Last time, I had to lug two heavy bags up the host’s steep stairway.  One bag carries my Scrabble board and equipment, the other my food.  There is always plenty of food at a house tournament.  When you’re vegan, however (and gluten-free to boot), you know to bring your own.  I had a hard time pulling those bags up, one at a time, step by step.

I didn’t really know what to expect.  I found out about the New Year’s tournament from a bare mention in an email sent out by another director.  It was our host’s first time directing, and she didn’t publish the particulars in advance.

Now, however, she’s learned by experience.  An email went out to participants with all the details.  Last time, there were an odd number of competitors, and most of us had to have a “bye” (sit out a round).  During my bye, I made the mistake of sitting on my host’s sofa in her living room.  I sunk in and couldn’t get up.  Fortunately, our host is a personal trainer who is strong and extremely physically fit.  She grabbed my arm and pulled with all her might.  She nearly fell over backward, but she got me up.

This time, as soon as I entered, our host informed me that she had set up a playing room downstairs in addition to the upstairs tables.  Would I perhaps like to stay downstairs?  Hmm, and avoid lugging everything up that flight of stairs?  Oh, yes!

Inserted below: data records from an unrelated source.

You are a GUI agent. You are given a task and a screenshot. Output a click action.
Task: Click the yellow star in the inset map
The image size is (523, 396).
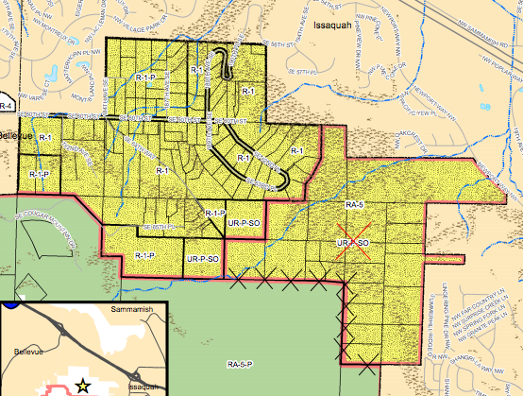[83, 384]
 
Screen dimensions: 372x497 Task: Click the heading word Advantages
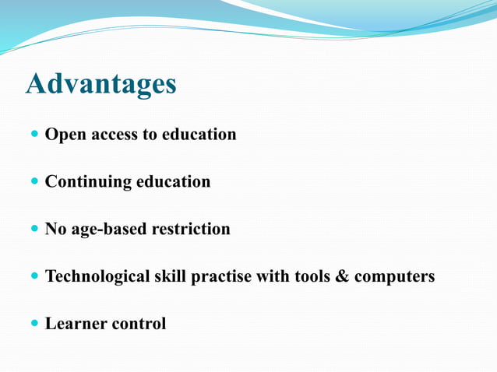[x=101, y=84]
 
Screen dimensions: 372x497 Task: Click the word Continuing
[x=88, y=182]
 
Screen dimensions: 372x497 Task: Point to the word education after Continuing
[x=173, y=182]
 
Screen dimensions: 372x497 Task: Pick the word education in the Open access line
[x=199, y=135]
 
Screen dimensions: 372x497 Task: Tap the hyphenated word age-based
[x=108, y=230]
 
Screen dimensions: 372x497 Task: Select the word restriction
[x=191, y=230]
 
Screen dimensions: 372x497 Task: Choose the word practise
[x=222, y=276]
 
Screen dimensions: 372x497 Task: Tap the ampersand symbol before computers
[x=342, y=276]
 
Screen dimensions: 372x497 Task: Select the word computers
[x=395, y=276]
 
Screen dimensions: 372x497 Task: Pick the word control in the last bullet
[x=139, y=324]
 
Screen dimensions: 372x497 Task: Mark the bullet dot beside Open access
[x=33, y=135]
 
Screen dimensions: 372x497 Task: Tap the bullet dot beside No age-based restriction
[x=33, y=230]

The host had warned attendees in advance that she has cats, but that they stay downstairs.  One of her feline friends, an amiable orange tabby, took a liking to me as soon as I sat down and set up my Scrabble board.  After the obligatory scratch of the belly and behind the ears, he decided that I’d do just fine as a Scrabble partner.

And so I started off the tournament with a smile, and even managed to win one game this time around.  I enjoyed munching on the soy meat and potatoes that my wife had prepared that morning.  Happy birthday to me!

I had no idea that I’d spend the rest of the week going back and forth to the hospital.